How about being a Noahide and rejecting Christianity as a doctrine,
but taking part in Christian religious activities such as sermons,
baptisms, etc?
What if I cheat on my spouse physically but I promise to never do so emotionally? That's still being faithful, right? (sarcasm)
The relationship between God and his people is described like a marriage. You're faithful to God in the same way you are faithful to your spouse. When you commit to your spouse, you remove yourself from temptations or inappropriate relationships which border on unfaithfulness.
- You don't have secret friends.
- You don't get physical with other men/women.
- You don't speak flirtatiously with someone as you would your spouse.
- etc.
There are lines drawn to establish that respect.

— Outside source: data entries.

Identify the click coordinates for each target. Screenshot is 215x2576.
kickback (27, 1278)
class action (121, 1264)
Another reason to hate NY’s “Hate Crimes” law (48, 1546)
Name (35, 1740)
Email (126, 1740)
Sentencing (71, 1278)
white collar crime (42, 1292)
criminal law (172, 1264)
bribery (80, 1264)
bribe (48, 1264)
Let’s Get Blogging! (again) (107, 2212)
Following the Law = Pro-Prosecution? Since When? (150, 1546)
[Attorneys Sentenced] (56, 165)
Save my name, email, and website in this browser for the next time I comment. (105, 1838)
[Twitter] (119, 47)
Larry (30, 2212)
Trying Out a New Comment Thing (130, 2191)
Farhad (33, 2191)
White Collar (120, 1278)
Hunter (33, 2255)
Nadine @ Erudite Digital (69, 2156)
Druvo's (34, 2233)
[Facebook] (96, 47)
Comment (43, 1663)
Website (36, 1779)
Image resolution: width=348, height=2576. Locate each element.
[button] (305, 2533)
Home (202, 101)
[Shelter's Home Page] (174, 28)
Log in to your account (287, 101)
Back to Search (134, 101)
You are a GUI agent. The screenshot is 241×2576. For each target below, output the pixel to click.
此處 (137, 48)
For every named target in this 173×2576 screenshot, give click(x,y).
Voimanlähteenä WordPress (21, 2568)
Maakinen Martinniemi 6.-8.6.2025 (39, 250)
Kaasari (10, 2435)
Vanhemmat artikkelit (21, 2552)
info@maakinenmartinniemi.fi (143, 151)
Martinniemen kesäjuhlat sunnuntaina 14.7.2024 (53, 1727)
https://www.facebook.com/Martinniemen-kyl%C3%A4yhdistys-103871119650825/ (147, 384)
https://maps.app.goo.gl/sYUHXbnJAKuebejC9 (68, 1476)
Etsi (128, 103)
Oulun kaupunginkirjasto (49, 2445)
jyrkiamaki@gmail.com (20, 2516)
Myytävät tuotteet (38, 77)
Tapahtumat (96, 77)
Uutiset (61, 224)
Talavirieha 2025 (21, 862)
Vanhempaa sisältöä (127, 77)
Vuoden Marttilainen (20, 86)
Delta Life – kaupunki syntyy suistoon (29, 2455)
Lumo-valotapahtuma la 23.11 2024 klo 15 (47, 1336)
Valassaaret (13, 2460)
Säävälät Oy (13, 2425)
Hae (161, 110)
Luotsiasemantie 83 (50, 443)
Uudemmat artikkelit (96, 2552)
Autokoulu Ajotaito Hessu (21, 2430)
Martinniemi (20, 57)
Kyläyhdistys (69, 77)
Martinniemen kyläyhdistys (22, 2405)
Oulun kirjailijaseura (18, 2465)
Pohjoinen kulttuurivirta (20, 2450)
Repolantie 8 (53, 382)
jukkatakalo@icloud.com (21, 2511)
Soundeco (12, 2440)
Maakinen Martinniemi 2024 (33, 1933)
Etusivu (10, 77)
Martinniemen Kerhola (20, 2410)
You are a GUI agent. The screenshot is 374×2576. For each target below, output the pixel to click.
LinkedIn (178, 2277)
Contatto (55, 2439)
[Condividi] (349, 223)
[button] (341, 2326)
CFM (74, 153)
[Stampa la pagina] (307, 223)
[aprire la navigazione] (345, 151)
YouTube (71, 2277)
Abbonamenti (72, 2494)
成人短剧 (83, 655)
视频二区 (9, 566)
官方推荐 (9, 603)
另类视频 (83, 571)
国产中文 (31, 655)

Whether you are a Jew or whether you are a Noahide, if you are still participating in religious activities developed by Christian tradition, you're cheating on Hashem. You're giving an aspect of your divine life to someone else and pretending you're not being unfaithful because your "heart is in the right place" while doing it.
That's not how it works. When you take on foreign worship practices, you are cheating on Hashem.
There's a reason we no longer pray on our knees (except Karaite Jews) - It's because we actively wanted to separate ourselves from other faith practices we may unintentionally emulate. Risking that means risking cheating on Hashem and breaking our covenant as a nation.